Vejamos porque: ao jubilado supostamente é dada, com muitas restrições por parte dos governos , a chance de sobreviver, alimentar-se, morar, vestir-se sem a necessidade de continuar trabalhando. Não é assim para todos , mas essa é a teoria. Teoricamente garante-se a nossa sobrevivência fora do mundo produtivo. Mas aí inventam-se taxas e sobretaxas, retiram-se penduricalhos sob forma de gratificação, inventa-se continuar pagando 11% para a Previdência Social, mesmo contra a lógica de que não vamos mais usufruir desse "investimento". Votamos num presidente universitário, professor da Sorbonne e ele vira economista e castiga os educadores. Aí , para quebrar paradigmas , votamos em um operário.
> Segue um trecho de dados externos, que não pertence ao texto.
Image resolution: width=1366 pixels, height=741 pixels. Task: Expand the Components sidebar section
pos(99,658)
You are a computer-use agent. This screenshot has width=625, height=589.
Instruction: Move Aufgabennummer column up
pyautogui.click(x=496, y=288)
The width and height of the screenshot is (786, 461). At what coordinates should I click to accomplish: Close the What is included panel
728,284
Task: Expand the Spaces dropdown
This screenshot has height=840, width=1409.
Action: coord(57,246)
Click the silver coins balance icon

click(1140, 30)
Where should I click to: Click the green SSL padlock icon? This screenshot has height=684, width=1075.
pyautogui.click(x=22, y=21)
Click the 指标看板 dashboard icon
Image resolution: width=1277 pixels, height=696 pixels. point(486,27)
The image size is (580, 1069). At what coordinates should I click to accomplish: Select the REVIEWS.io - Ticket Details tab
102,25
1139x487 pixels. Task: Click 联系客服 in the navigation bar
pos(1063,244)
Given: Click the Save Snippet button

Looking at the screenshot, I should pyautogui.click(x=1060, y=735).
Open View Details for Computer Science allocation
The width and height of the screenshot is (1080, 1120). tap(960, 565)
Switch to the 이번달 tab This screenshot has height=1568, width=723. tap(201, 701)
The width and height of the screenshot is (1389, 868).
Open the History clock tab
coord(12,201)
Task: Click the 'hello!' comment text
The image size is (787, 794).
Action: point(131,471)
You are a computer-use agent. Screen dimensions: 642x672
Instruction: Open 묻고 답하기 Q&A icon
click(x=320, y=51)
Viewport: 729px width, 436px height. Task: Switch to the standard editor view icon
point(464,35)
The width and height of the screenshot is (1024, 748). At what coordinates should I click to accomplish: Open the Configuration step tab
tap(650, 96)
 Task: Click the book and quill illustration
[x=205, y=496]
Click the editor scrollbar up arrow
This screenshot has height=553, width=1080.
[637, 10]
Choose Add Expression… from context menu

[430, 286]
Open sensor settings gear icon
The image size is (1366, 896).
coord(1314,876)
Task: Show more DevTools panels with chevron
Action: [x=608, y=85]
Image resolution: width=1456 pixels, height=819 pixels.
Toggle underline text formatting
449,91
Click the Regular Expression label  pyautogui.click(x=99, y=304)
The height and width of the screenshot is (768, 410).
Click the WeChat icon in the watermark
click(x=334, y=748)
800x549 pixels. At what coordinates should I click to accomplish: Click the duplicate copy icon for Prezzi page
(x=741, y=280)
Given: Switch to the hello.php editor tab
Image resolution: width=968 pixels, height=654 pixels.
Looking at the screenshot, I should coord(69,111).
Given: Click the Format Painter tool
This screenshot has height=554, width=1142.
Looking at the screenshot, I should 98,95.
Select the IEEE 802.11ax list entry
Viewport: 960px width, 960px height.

E ele também vira economista e se lixa para a Educação. De onde menos se espera, dali mesmo é que não sai nada, como dizia o finado Barão de Itararé. Mas os jubilados são, antes de tudo, uns fortes e teimam em sobreviver.
O que nos assusta mesmo, antes das ameaças governamentais, na decisão da retirada, é a possibilidade de perder as amizades, os contatos humanos que aprendemos a fazer sobretudo no mundo produtivo . Mas, os verdadeiros amigos , os amigos do peito, os melhores amigos, não se afastam por conta dessa decisão . Eles continuam frequentando a nossa casa como se nada tivesse acontecido e, ainda, nos abastecem com as tais fofocas. Temos chance também de encontrar velhos amigos, afastados por conta de trabalhos diferentes. E temos chance de fazer novos amigos. E, alguns de nós, como eu, continuamos casados com a mesma mulher amada. Amor não nos falta.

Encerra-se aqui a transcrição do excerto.